*** Opening INPUT DATA ***

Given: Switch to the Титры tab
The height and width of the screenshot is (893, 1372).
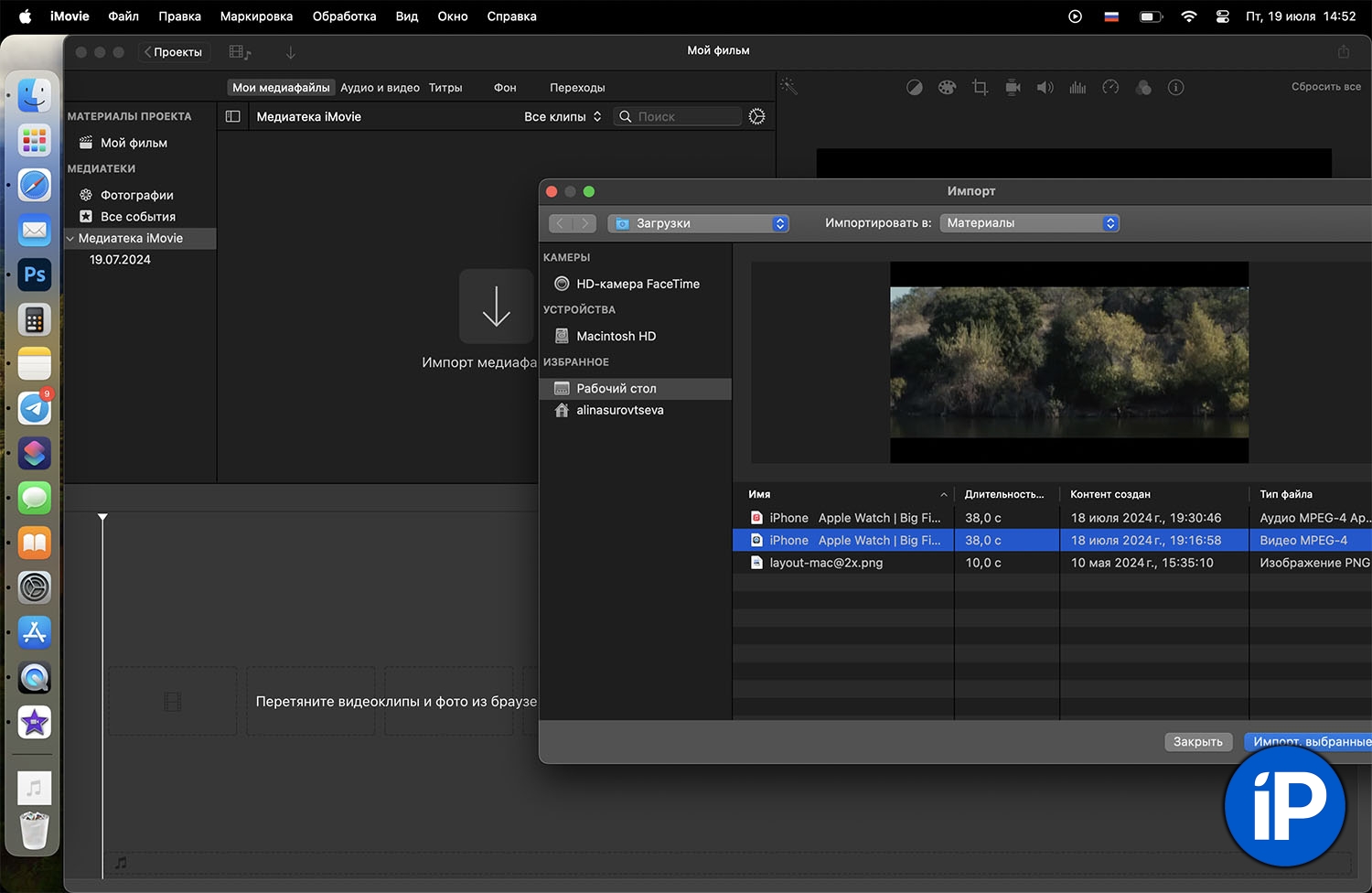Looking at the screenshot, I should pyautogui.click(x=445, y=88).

*** Closing INPUT DATA ***
*** Opening INPUT DATA ***

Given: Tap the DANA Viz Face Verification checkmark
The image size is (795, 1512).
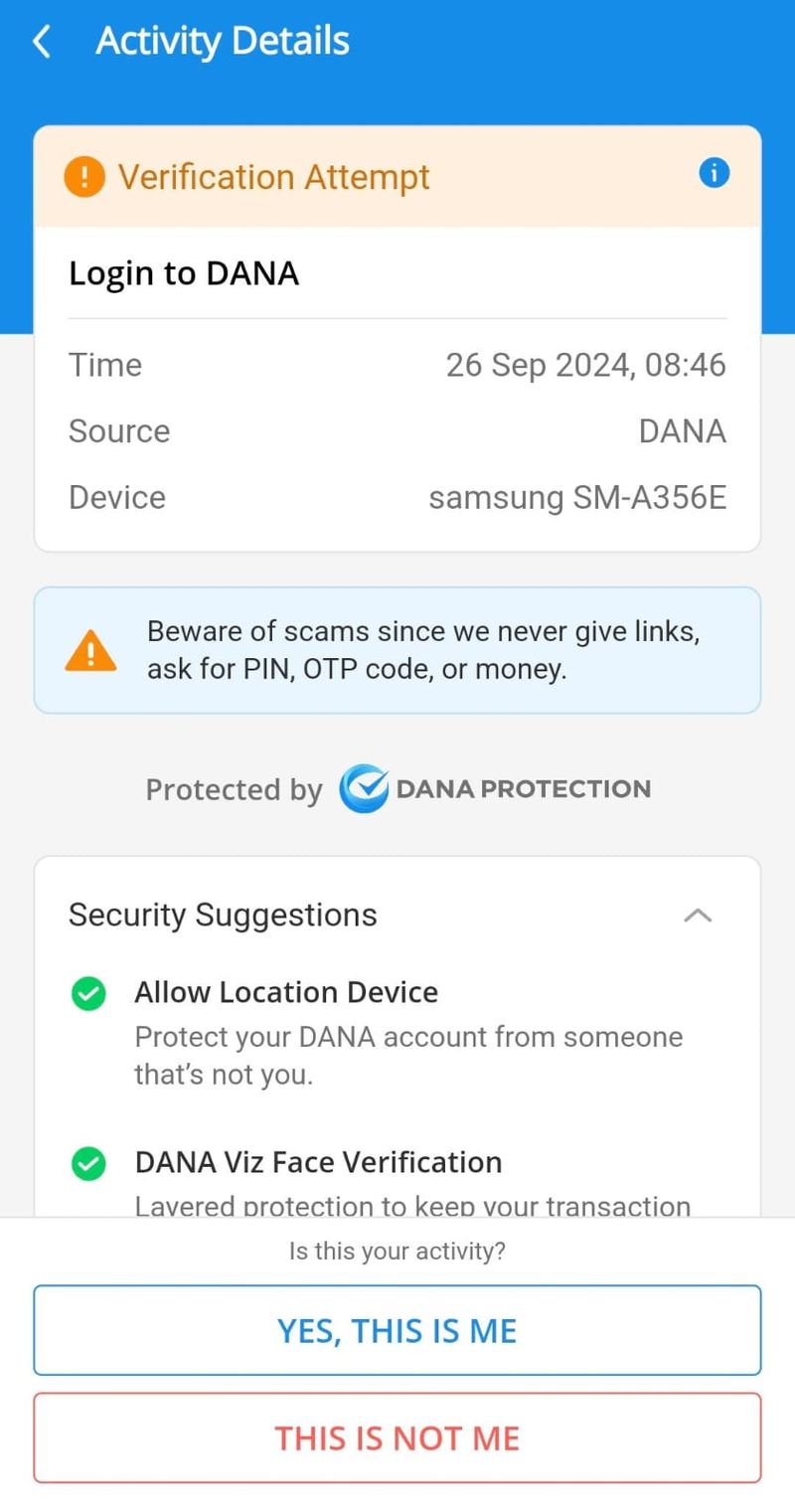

*** Closing INPUT DATA ***
*** Opening INPUT DATA ***

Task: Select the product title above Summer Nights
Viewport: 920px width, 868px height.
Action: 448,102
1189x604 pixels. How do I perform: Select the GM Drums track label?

*** Closing INPUT DATA ***

:: WORK REQUIRED ::
Only a number is expected: the count of lines in the entries that include the string "Select".

:: SOLUTION FOR THIS TASK ::
2